Bardstown Confederate Memorial Assessment and Conservation—Bardstown Cemetery
The Bardstown Confederate Memorial was erected at the turn of the 20th century to commemorate the deaths of the sixty-seven Confederate Soldiers buried in the Bardstown Cemetery in Bardstown, Kentucky. The figure is constructed of zinc, which was a popular material for sculpture at that time as it was less costly and easier to cast than bronze.
The monument was severely damaged when a tree fell on it during a storm in May 2000, shattering the figure into dozens of fragments. More than 95% of the scattered pieces were carefully salvaged by the town. In addition to the breaks there were structural cracks around areas of impact and deformation. Other superficial cracks may have resulted from older stresses introduced during fabrication. Significant losses were sustained as well. All exposed surfaces appeared a light bluish-gray, the typical color of weathered zinc that is due to the formation of zinc oxide and other corrosion products.

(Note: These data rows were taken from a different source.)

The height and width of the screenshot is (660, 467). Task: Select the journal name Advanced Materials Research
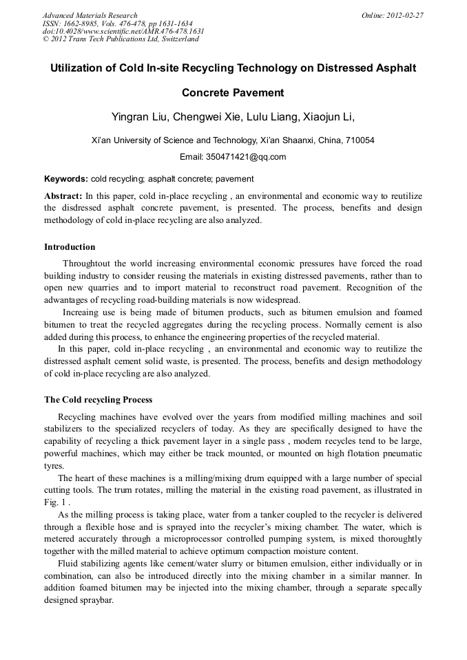pos(90,15)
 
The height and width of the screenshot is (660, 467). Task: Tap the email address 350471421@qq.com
pos(246,156)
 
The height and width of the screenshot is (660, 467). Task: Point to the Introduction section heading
pos(70,247)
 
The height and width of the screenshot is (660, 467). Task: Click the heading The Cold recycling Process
pos(98,400)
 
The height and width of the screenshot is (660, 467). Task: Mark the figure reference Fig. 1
pos(53,502)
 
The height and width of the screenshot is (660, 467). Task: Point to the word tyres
pos(52,465)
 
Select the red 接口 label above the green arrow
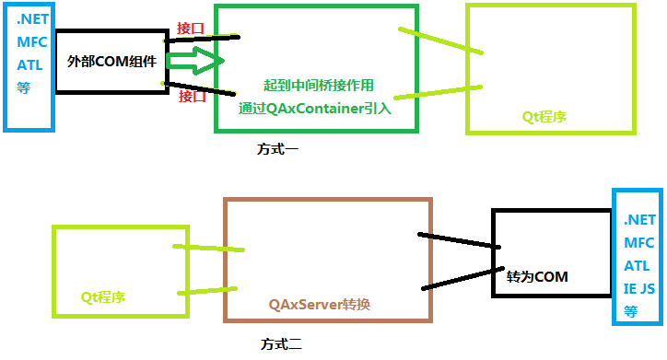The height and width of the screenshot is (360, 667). click(x=193, y=28)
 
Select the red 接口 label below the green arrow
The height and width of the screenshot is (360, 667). click(x=192, y=96)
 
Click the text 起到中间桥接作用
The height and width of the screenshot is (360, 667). click(x=318, y=85)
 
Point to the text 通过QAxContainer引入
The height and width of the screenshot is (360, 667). click(x=315, y=108)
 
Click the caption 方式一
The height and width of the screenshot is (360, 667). click(x=277, y=147)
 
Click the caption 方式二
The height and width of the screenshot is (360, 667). click(x=281, y=345)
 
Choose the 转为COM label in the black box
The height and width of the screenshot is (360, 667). click(x=537, y=276)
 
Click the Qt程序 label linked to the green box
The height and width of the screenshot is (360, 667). click(x=544, y=117)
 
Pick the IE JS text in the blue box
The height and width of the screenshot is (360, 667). click(x=639, y=288)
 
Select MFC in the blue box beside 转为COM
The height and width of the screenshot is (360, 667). click(x=638, y=243)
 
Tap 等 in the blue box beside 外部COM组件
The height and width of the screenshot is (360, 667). click(x=23, y=88)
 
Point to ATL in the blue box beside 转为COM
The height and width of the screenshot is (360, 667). click(x=638, y=266)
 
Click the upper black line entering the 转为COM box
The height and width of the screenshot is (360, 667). click(x=458, y=240)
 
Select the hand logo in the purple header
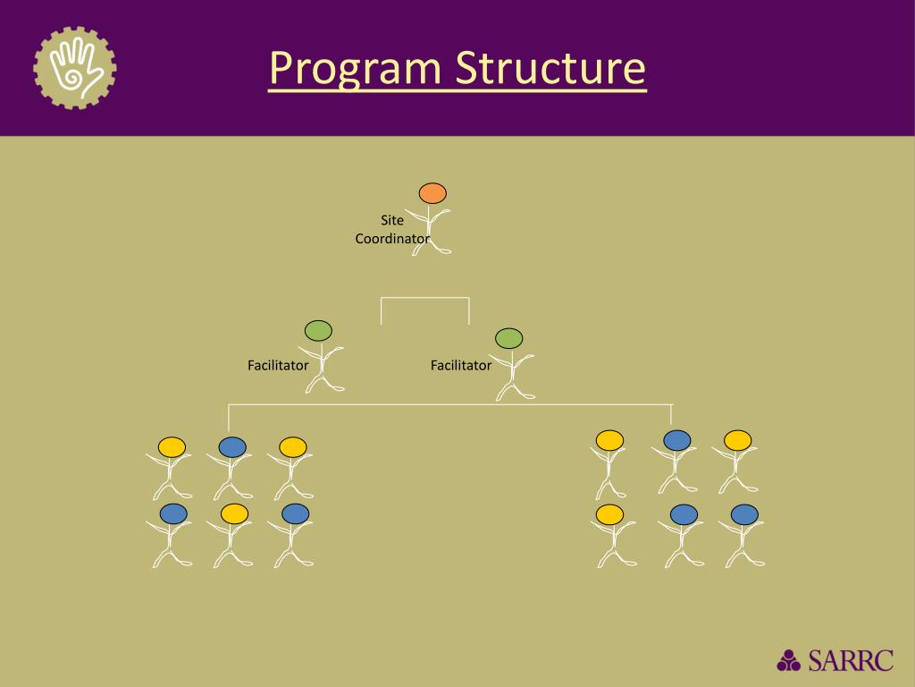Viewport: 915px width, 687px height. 75,68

All salvaged pieces were crated and shipped to our conservation studio where, their orientation carefully documented. Most of the fragments were deformed and required some reshaping. Elements that were lost or extremely deformed were recast. All fragments were re-attached with a zinc/tin solder. Some pieces required stainless steel threaded rods for additional support. In addition, an internal stainless steel structure was erected inside the statue to support the structure, which had been undermined by the damage.
The surface of the figure was sanded and then washed with an anionic detergent. Repaired areas were repatinated to blend with the historic appearance. The limestone base was cleaned of old mortar and inspected to reveal cracked joints. Joints were raked out and capped and those visible on the stones after installation of the monument were re-pointed.